[Data for locating text and elements]
*****

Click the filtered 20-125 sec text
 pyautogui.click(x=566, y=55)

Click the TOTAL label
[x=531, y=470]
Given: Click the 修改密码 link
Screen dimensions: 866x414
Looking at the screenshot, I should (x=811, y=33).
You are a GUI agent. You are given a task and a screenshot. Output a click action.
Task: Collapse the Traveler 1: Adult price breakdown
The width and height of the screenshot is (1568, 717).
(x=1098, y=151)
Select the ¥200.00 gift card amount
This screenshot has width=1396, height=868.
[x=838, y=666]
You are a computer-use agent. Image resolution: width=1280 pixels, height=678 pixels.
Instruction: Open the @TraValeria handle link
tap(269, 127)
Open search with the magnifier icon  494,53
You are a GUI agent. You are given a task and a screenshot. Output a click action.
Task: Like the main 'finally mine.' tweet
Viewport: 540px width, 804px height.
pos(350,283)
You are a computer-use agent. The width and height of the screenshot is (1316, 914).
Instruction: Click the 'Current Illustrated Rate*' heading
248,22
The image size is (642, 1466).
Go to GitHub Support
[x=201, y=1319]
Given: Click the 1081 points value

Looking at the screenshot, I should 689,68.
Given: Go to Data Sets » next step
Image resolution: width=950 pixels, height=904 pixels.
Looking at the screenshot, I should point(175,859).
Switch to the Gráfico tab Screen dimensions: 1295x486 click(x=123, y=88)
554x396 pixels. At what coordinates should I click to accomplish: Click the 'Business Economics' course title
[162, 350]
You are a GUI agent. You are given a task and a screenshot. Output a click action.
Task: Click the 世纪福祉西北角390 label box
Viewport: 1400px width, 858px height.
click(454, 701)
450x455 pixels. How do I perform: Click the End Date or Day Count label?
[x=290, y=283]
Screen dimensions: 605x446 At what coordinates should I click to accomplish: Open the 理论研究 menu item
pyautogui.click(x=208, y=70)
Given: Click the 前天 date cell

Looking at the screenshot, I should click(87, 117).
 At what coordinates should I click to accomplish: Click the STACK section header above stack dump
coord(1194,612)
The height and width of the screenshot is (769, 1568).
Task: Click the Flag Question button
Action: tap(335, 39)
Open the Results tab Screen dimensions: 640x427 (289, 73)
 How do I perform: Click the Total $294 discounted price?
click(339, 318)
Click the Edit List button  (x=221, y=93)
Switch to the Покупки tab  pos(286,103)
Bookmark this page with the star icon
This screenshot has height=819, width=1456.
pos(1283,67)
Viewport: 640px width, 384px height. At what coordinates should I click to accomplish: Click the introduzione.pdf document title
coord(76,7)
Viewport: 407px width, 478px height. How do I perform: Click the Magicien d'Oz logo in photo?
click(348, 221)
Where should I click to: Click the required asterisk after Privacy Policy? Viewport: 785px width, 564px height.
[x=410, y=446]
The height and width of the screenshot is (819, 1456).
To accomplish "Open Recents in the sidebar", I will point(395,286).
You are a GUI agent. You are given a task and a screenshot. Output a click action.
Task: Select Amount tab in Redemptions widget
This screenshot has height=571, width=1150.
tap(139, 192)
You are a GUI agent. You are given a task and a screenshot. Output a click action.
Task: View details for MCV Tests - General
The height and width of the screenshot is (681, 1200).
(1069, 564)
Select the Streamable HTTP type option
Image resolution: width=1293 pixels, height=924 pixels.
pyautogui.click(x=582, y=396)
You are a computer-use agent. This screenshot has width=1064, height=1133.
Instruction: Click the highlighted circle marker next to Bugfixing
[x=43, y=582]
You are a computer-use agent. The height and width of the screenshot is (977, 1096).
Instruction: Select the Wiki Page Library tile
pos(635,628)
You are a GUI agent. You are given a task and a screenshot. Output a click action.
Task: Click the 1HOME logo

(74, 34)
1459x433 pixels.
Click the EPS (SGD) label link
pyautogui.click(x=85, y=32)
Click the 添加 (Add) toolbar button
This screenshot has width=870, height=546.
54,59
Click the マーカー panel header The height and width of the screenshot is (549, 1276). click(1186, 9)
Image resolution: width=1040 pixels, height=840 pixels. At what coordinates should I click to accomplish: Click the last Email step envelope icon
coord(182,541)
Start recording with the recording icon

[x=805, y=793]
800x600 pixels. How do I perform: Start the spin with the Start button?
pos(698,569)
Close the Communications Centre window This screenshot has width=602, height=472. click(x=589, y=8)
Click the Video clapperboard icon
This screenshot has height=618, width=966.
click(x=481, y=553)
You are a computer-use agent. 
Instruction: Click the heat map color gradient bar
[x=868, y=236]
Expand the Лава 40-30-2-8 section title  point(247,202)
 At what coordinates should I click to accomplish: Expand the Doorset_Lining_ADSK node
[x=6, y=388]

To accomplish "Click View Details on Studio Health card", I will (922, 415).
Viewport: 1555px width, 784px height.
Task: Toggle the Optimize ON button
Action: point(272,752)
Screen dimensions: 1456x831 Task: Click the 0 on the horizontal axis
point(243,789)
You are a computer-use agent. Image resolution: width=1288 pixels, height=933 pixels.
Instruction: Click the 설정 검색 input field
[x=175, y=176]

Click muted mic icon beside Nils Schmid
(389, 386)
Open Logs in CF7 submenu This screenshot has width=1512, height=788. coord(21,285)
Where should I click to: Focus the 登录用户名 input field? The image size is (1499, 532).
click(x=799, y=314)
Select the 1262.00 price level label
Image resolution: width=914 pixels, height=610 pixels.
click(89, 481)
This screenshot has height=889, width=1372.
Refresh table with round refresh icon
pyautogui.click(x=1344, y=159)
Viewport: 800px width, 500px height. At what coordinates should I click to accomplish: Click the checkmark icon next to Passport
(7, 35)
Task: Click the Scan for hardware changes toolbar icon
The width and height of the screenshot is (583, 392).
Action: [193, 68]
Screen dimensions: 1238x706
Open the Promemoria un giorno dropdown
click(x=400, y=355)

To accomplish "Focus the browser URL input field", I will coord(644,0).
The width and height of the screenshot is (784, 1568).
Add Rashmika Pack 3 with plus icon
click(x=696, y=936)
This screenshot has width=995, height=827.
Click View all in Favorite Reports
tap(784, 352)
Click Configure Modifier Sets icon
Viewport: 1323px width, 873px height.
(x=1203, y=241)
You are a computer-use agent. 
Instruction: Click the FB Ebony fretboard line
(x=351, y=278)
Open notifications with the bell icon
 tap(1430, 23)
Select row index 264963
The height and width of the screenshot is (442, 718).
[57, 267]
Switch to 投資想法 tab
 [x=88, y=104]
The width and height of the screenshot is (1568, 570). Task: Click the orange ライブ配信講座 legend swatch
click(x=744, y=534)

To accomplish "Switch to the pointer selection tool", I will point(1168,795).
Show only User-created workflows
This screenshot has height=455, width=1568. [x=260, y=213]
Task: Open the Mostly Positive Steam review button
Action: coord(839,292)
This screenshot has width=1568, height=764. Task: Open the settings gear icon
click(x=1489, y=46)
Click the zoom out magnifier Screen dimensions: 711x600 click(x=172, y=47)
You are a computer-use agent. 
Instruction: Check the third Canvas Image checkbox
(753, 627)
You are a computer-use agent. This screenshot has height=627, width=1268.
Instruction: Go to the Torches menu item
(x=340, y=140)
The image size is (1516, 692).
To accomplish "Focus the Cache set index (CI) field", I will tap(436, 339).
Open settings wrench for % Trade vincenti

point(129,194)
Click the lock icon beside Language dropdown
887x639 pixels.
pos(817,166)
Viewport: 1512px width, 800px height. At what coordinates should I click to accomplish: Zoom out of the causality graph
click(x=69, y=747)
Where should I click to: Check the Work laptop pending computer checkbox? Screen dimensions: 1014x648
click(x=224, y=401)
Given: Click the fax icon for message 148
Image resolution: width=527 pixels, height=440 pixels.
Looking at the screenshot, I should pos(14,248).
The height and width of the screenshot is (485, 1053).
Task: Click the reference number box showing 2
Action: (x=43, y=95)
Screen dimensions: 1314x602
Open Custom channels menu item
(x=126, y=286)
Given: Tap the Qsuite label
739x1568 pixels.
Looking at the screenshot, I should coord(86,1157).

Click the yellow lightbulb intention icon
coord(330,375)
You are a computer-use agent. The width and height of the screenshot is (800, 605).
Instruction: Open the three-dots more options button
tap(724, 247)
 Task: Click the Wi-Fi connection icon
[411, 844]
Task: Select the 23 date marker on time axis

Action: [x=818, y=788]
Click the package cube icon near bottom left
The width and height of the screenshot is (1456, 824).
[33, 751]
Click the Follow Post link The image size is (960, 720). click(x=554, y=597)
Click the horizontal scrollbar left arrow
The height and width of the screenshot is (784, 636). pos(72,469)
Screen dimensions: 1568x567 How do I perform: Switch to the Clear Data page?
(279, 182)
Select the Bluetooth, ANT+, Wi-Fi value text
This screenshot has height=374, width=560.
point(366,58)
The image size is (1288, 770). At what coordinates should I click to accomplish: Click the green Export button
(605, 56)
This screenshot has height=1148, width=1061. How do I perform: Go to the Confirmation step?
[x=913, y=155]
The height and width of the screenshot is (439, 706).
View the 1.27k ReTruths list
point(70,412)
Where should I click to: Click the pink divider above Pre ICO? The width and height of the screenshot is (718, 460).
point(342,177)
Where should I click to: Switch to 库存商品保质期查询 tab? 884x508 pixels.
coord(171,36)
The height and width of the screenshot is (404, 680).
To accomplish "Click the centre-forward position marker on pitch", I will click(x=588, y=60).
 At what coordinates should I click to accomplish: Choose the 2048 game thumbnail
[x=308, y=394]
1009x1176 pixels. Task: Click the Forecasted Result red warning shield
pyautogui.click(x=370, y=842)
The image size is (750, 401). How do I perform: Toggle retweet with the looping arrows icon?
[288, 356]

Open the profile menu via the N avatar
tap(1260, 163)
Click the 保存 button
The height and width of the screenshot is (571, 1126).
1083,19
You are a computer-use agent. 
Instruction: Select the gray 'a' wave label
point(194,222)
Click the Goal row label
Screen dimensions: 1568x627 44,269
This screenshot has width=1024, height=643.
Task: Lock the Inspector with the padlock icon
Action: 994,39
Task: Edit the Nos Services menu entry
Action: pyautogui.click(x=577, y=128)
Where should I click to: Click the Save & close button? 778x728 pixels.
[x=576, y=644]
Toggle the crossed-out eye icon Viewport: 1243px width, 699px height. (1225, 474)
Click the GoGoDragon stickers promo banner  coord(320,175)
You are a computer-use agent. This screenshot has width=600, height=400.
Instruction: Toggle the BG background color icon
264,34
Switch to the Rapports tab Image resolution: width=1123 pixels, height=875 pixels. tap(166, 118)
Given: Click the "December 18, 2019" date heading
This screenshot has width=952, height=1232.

*****

■ PROBLEM:
Copy the data word for word, from its first line through the line holding "Open search with", including that line.

■ TASK RESULT:
Click the filtered 20-125 sec text
 pyautogui.click(x=566, y=55)

Click the TOTAL label
[x=531, y=470]
Given: Click the 修改密码 link
Screen dimensions: 866x414
Looking at the screenshot, I should (x=811, y=33).
You are a GUI agent. You are given a task and a screenshot. Output a click action.
Task: Collapse the Traveler 1: Adult price breakdown
The width and height of the screenshot is (1568, 717).
(x=1098, y=151)
Select the ¥200.00 gift card amount
This screenshot has width=1396, height=868.
[x=838, y=666]
You are a computer-use agent. Image resolution: width=1280 pixels, height=678 pixels.
Instruction: Open the @TraValeria handle link
tap(269, 127)
Open search with the magnifier icon  494,53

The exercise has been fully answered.